How to: Take control of your Drupal site back from the comment spammers

I'm always the first to admit when I make a mistake. And hoo boy, did I ever make one here. I recently created a website for a friend using Drupal. This friend didn't use the site for a few weeks, and when she went to make a blog posting, we discovered that the site had been overrun with comments advertising Viagra, Paxil, Tamiful, "h5n1" masks, and kamagra jelly gel (whatever that is). Overrun to the tune of 48,495 comments in the span of 1 month, to be exact. Yikes!

Rather than have her website become a perpetual illicit online drug store, I quickly fixed my mistakes to deter the comment spammers. Since I feel strongly that one should always learn from his/her mistakes, here's what I did to stop the flood of comment spam so you don't have to learn the hard way like I did.

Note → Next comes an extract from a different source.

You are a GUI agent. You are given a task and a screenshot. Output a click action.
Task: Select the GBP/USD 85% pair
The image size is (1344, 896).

Step 1: Lock Down Commenting

The biggest mistake I made with this site was to allow anonymous users the ability to post comments without moderation. The first step I took in fixing this problem was to take away that privilege. Anonymous commentators will still be able to leave comments, but you will have to approve them before they can be posted to the website (see our earlier post on how to be notified when new comments are posted).

Do this by going to Administer > User Management > Access Control. Scroll down to the Comment Module, and uncheck the box next to "post comments without approval." Scroll down to the bottom of the page, and click Save Permissions.

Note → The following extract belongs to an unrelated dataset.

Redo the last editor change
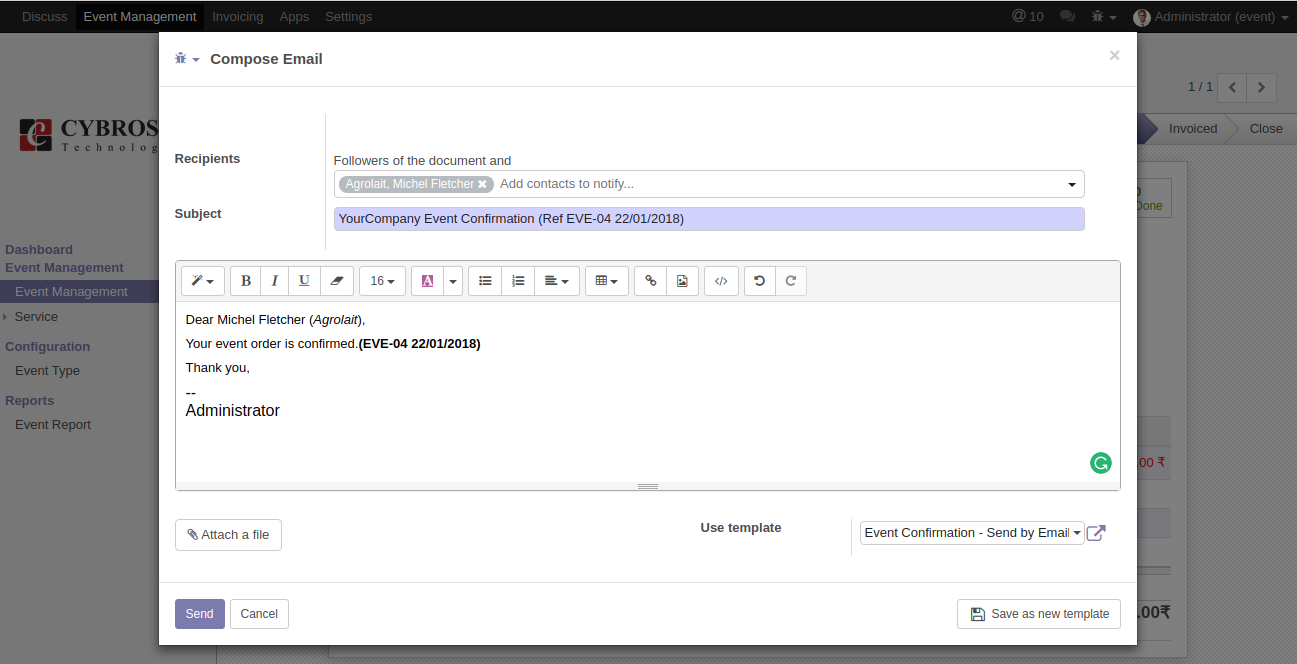This screenshot has width=1297, height=664. pyautogui.click(x=791, y=281)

Step 2: Prevent Bots from Posting Comments

This is the meat-and-potatoes of this fix: you'll want to make it as hard as possible for bot or other automated scripts from posting comments. The best way I've found of doing this is requiring a CAPTCHA before visitors can submit their comment. Here's how to enable CAPTCHAs with Drupal:

1. Get the modules: Download the following modules and FTP them to your site in the /modules folder: CAPTCHA, reCAPTCHA.
2. Enable the modules: Go to Administer > Site Building > Modules, and enable the CAPTCHA and reCAPTCHA modules. Click Save Configuration to save your changes.
3. Apply for a reCAPTCHA key: Since reCAPTCHA is administered through a 3rd party service, you'll need to register with them to be able to access the CAPTCHAs. Once you have a reCAPTCHA account, go to My Account > My Sites > Add a New Site. Enter the site's address, and click Create Key. You're be presented with a public and private key. Somehow note these keys, you'll need them in the next step.
   
4. Configure the CAPTCHA module: Back on your site, go to Administer > User Management > CAPTCHA, and click on the reCAPTCHA link in your tabs. Copy the public and private keys into the appropriate text boxes, and click Save Configuration.
   
5. Specify where to put CAPTCHAs: Go back to the CAPTCHA home at Administer > User Management > CAPTCHA, and scroll down to the Challenge type per form area. On the dropdown next to comment_form, select reCAPTCHA (recaptcha). I also like to further lock down my site by adding CAPTCHAs to the contact page and password reset process. Click the Submit button at the bottom of the screen to save your changes.
   
6. Test your CAPTCHA: Log out of your site and go back to a blog posting. Scroll down to the comment form, and you should see a nice shiny CAPTCHA there. Go ahead and post a test comment (it won't show up on the site because you disabled anonymous commenting in step 1 above).
   
   Did you get a message saying your comment has been queued for moderation?Then you're good!

Step 3: Delete the Already-Posted Spam Comments

Warning: the information posted in this step has the potential to completely hose up your website. Please backup your database before trying and proceed with caution!

Now that you've prevented new comment spam from being posted, you'll want to remove the existing spam messages. Log into your website's web control panel, and get to the MySQL admin section (my host uses phpMyAdmin). Find the table named "comments", and browse it. Do you have about a bajillion spam comment records? Good, then you're in the right place.

We're going to run a SQL query to delete all those comment records from the database, so this means you will lose your non-spam comments too. I'd suggest wiping the comment table clean then manually inputting any good comments you have.

1. Delete the published comments: Click on the SQL tab. Copy and past the following code into Run SQL& queries...text box.

   delete from comments where status = '0'

   

   Click the Go button on the lower right of the screen. The page will refresh, and you'll get a message saying how many rows were deleted. All my comments were unpublished, so none were deleted.
   

2. Delete the unpublished comments: repeat the same process, only change the status to 1. Cope and paste this code into the text box, and run the query.

   delete from comments where status = '1'

   This time there should be significantly more records deleted.
   
    

3. Confirm deletion: Log back into your Drupal admin interface, and go to Admin > Comments > Approval Queue. Do you have 0 comments awaiting approval? Then you're done and you've successfully wrestled control of your site back from the evil comment spammers.